In February, an optometrist informed me that my ligaments holding my retina in place are detaching somewhat. He mentioned small tears in the tissue and that if the floaters I have been seeing for awhile now get any worse I am supposed to come back to see him.

What happened with me in my case was this:

The combination of a desk job where one sits possibly hunched over with improper posture (I am well aware that I struggle with this) and the excessive swimming I was doing during the month of January, (70 laps front crawl 4 or 5 times per week for four weeks)has overstretched my tendons and ligaments (a hypermobile person must take special care not to overstretch any part of their body). This overstretching of led to the pinching of some nerves in my neck and brachial plexus area of my body causing my right arm to go numb. When I woke up with a numb arm that was my clue to see a doctor. My first visit to a doctor was January 30th and finally on March 14th, seeing a Physiatrist (not to be confused with Psychiatrist) in Regina made his diagosis. I also have some scoliosis thrown in for good measure.
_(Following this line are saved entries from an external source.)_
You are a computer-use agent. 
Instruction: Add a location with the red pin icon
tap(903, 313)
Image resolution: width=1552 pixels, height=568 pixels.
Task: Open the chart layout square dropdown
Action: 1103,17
So I know what I have, that's fine but what to do to fix this is harder than it might appear at first. Tendons and ligaments are like elastics and the older a person gets the less elasticity they have and for me, I am feeling like my tendons are not returning to their proper places in my body, thus causing the pain. The doctor gave me core exercises to do. Core strengthening is key to recovery and must be maintained for the rest of my life, he stressed. So I am working on it. However, patients with EDS/HMS do not tend to heal at the same pace that others would so this will be a slow going process. I am happy to say that the muscles in the brachial plexus area must be improving in strength since I no longer feel like something is pinched. The numbness is no longer a problem but the PAIN has never gone away. I have had maybe three somewhat pain free days over the past two months and those were not completely pain free they were just a bit more bearable than the rest.
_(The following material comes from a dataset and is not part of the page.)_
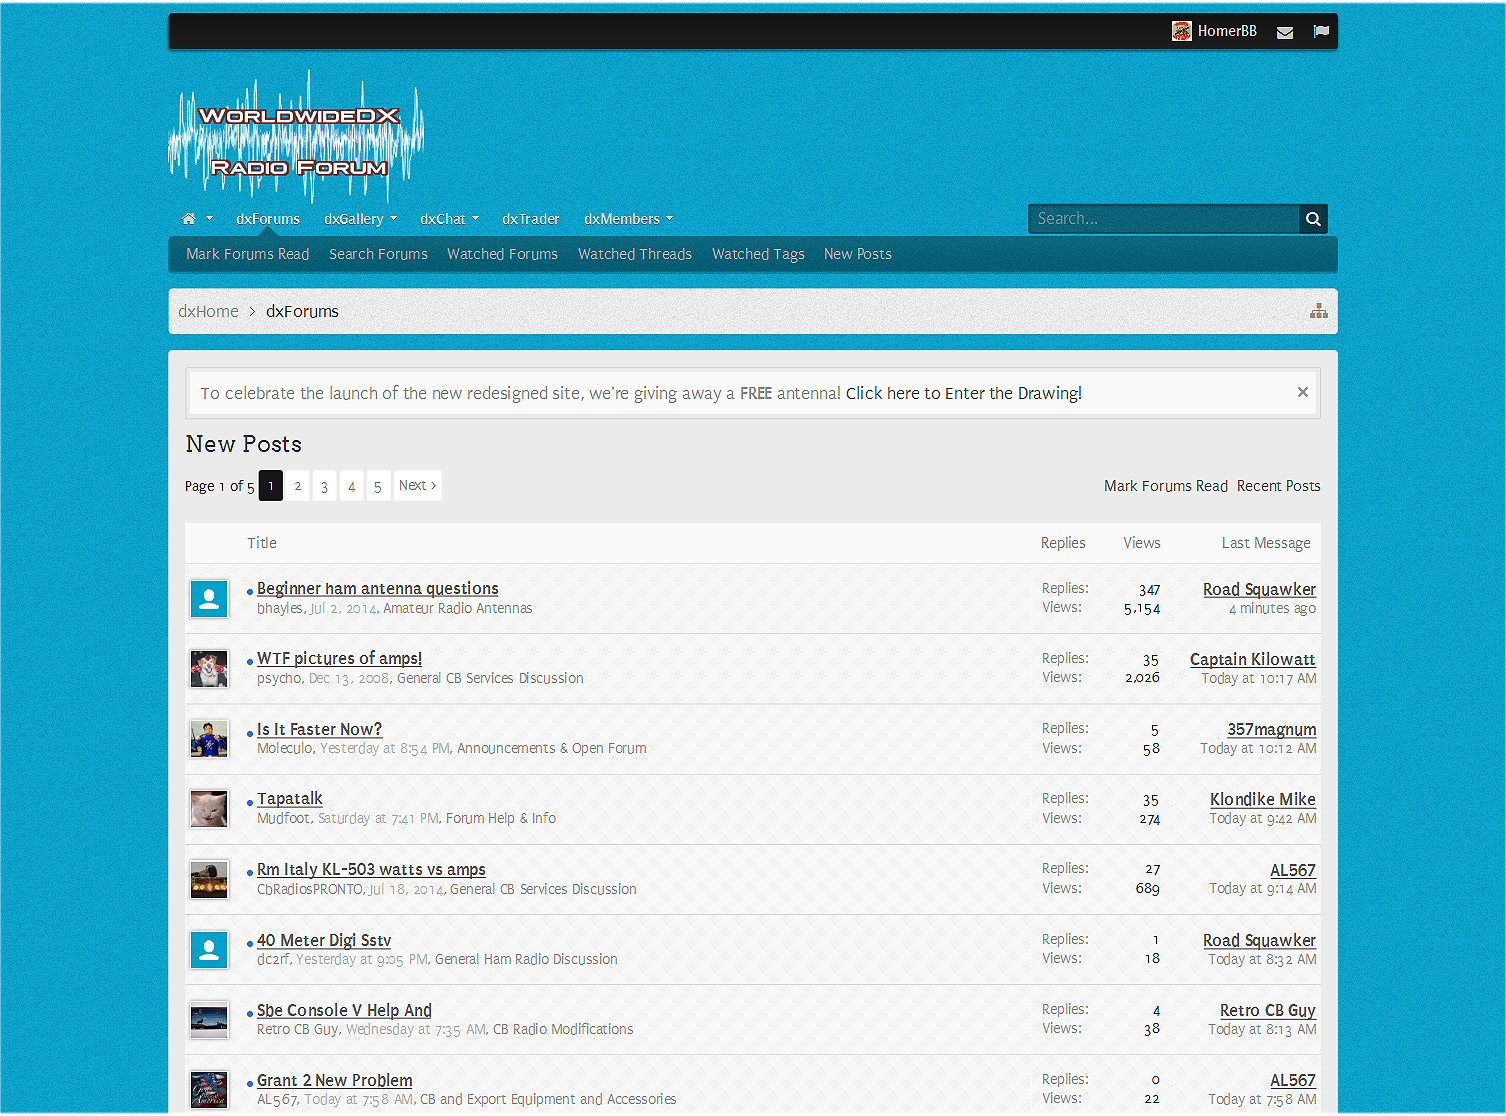Viewport: 1506px width, 1116px height.
Task: Click 'Click here to Enter the Drawing!' link
Action: pyautogui.click(x=963, y=393)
My wrists hurt and my right shoulder is in pain quite often. Yesterday was a bad day for shoulder pain. My physio therapist has given me joint stability exercises to do each day because my joints hurt every day as well. Today the worst joint pain is my right knee and my shoulder and elbow. The left side is usually not as bad. I wonder if it's from the swimming and how they tell me my right arm is my dominant arm.

I am frustrated and angry that something I love has caused my 'injury' and agrivated my 'condition' I have not been to the pool since January 29th and I doubt I'll be headed there any time in the near future. I am stressed over finances and I feel useless at the age of almost 37, knowing that I will most likely have to apply for disability benefits through CPP or however that works. It's embarrassing not being able to help support our family and I grew up with a mother who couldn't work and now although my problem is physical and not mental, here I am following in her footsteps.

However, this is a blog about books and not my health problems. Over the past year, could I really sit back and remember everything I've managed to read? Well probably not but I can come up with some highlights. However, my wrists are killing me and typing pretty much depresses me these days so not sure if I'll get back into this blogging or not. But since I've come across so many people who have EDS/HMS that are blogging their journey to understand this illness I thought I'd give it a try too and in the meantime, try and get back on track with this book blog. It hurts to read these days. My wrists do not feel strong enough to hold a book most days. You would think with all this time spent at home alone, I could get in a book a day but to be honest I just try and cope with the pain, that takes up the majority of my daily routine. If I get a load of laundry or some dishes washed I'm doing good.